You are viewing a plain text version of this content. The canonical link for it is here.
Posted to user@oozie.apache.org by David Parks <da...@yahoo.com> on 2013/04/25 11:00:03 UTC
Multiple Inputs (2+ mappers) in oozie - how to?
Im new to Oozie, and migrating a bunch of jobs from AWS where we launched
all jobs programmatically. Most of our jobs have multiple inputs (2 or more
mappers), and often complex inputs (such as scan a directory for the last
created dir with an _SUCCESS and use the files in there as the input to a
job).
So firstly.. I dont see *any* reference to multiple inputs in the oozie
docs, and google isnt much wiser. There is a way to do this right?

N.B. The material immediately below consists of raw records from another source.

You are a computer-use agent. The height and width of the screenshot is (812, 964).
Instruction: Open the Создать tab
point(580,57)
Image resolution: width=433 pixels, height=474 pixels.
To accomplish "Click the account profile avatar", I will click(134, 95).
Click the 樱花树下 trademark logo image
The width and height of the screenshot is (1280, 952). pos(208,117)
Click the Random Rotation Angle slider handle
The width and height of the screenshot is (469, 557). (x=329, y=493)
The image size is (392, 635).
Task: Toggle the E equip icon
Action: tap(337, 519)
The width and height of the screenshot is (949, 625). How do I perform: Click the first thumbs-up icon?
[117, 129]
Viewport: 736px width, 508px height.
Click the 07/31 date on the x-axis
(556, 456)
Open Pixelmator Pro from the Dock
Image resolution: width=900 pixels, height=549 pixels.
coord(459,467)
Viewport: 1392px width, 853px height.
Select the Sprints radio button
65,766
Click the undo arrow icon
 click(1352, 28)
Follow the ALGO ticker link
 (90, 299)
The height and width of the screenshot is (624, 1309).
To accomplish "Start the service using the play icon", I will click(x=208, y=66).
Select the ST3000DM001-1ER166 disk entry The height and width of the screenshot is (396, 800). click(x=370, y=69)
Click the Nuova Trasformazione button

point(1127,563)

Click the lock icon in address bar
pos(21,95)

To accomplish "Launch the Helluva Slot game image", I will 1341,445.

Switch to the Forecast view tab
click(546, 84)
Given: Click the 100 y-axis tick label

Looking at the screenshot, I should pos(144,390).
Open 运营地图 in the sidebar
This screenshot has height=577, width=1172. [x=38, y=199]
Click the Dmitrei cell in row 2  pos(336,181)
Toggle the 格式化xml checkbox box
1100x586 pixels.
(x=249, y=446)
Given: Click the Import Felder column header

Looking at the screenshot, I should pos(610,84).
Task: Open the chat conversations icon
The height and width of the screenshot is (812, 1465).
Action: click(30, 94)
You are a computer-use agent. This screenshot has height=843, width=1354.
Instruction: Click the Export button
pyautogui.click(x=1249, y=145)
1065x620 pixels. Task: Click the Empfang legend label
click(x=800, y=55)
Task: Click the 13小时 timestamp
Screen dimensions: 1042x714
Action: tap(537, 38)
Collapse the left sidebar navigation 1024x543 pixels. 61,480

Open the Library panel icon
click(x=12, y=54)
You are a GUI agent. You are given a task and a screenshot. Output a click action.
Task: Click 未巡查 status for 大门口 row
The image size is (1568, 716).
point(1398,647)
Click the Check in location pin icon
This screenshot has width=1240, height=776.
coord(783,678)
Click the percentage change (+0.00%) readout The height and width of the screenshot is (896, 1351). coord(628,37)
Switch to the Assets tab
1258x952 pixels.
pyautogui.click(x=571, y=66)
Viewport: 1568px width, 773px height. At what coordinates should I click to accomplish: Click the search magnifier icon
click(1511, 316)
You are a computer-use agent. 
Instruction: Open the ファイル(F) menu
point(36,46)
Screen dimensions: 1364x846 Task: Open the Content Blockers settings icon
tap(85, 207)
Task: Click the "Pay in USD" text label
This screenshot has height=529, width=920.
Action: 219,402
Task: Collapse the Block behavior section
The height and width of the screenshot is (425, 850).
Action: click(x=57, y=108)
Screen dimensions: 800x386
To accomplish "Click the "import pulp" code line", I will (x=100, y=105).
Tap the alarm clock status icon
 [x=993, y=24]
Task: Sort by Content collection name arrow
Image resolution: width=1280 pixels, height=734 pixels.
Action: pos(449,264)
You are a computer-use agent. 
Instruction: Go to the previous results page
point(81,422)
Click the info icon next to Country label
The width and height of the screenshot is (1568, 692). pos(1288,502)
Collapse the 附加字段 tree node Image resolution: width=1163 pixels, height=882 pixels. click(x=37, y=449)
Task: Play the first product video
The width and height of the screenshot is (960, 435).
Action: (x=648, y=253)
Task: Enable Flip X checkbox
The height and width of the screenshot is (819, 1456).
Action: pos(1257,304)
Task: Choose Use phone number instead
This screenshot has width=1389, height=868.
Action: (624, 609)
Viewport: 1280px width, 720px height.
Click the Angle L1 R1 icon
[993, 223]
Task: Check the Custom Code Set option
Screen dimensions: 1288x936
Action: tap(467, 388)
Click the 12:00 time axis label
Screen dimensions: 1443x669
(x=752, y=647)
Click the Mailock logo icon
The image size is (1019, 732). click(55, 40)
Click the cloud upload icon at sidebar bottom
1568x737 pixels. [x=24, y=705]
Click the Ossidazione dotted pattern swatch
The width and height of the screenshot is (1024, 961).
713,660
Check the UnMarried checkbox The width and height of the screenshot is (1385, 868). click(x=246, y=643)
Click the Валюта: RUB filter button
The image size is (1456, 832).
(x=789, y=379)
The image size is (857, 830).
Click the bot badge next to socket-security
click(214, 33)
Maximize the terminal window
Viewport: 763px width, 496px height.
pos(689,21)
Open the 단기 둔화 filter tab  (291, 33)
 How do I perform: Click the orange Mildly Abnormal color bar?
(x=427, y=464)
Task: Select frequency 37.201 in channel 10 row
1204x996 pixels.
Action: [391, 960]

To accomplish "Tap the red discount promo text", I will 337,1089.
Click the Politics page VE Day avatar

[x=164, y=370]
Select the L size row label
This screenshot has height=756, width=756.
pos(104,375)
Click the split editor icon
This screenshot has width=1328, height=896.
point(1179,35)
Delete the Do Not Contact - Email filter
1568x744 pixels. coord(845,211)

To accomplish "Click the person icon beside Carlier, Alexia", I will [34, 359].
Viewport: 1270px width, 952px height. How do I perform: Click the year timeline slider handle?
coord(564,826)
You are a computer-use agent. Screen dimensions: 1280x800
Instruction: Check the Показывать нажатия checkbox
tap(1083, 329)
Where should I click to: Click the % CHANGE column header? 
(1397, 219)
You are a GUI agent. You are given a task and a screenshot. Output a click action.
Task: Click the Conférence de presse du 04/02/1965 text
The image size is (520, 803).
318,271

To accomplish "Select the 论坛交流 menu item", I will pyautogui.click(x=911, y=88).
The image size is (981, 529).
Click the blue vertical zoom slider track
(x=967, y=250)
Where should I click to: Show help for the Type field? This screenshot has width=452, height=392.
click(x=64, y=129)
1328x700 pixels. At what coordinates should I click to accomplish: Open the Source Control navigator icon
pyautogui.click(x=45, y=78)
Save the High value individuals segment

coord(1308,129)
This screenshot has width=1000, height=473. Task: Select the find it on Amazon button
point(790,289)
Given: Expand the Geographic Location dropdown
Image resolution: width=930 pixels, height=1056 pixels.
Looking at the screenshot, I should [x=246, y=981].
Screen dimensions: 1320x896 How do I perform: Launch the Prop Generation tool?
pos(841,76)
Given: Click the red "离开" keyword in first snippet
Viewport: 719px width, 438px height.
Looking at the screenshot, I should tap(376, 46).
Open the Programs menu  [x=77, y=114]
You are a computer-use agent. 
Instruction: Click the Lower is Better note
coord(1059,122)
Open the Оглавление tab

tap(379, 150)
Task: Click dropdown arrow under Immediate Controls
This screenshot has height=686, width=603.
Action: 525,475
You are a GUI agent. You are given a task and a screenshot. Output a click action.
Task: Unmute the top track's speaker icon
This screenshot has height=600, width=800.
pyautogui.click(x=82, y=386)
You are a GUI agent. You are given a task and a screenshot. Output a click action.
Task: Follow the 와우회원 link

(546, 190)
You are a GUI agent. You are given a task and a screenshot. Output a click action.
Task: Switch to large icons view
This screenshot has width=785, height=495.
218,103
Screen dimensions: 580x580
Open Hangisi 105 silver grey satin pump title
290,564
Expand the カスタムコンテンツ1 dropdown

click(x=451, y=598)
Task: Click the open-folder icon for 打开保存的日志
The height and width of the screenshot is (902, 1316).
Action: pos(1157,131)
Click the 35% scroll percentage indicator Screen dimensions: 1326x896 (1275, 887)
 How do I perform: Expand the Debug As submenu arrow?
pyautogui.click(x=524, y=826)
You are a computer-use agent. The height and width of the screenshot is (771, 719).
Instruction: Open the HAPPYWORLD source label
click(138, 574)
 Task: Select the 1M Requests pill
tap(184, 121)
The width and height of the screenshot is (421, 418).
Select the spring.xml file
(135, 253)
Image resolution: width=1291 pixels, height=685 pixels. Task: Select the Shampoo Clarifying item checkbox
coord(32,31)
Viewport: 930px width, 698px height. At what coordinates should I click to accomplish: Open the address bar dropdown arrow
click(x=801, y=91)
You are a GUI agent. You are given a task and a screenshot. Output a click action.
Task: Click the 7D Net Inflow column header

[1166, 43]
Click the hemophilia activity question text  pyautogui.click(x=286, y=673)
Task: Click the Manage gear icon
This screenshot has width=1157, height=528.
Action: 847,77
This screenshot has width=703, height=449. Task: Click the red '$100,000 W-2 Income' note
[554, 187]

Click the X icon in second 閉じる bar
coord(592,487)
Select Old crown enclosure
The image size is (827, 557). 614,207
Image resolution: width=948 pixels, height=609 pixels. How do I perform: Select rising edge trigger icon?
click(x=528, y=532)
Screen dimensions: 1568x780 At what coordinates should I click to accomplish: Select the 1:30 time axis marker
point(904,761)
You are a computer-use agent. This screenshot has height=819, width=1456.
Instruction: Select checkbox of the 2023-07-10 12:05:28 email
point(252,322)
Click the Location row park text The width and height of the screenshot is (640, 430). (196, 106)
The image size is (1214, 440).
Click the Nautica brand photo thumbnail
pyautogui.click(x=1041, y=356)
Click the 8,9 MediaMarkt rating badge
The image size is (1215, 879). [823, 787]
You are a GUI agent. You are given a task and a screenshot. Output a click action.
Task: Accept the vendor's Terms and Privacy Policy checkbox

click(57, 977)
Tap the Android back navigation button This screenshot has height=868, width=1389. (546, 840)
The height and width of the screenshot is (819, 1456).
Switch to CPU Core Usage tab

And secondly, I would love a hint on how best to identify the part-r-#####
input as seen below (latest directory by date with an _SUCCESS file). We use
the previous results (1st mapper) and merge it with the input (2nd mapper),
and this is a pretty common paradigm in our jobs. All easy to do when you
manage things programmatically, but its throwing me for a loop in trying to
migrate the stuff into Oozie/CDH4
· JobX-2013-04-24
o _SUCCESS
o output
§
o input
§
· JobX-2013-04-25
o _SUCCESS
o output
§ part-r-00000
§ part-r-00001
§ part-r-00002
o input
§
· JobX-2013-04-26
o input
§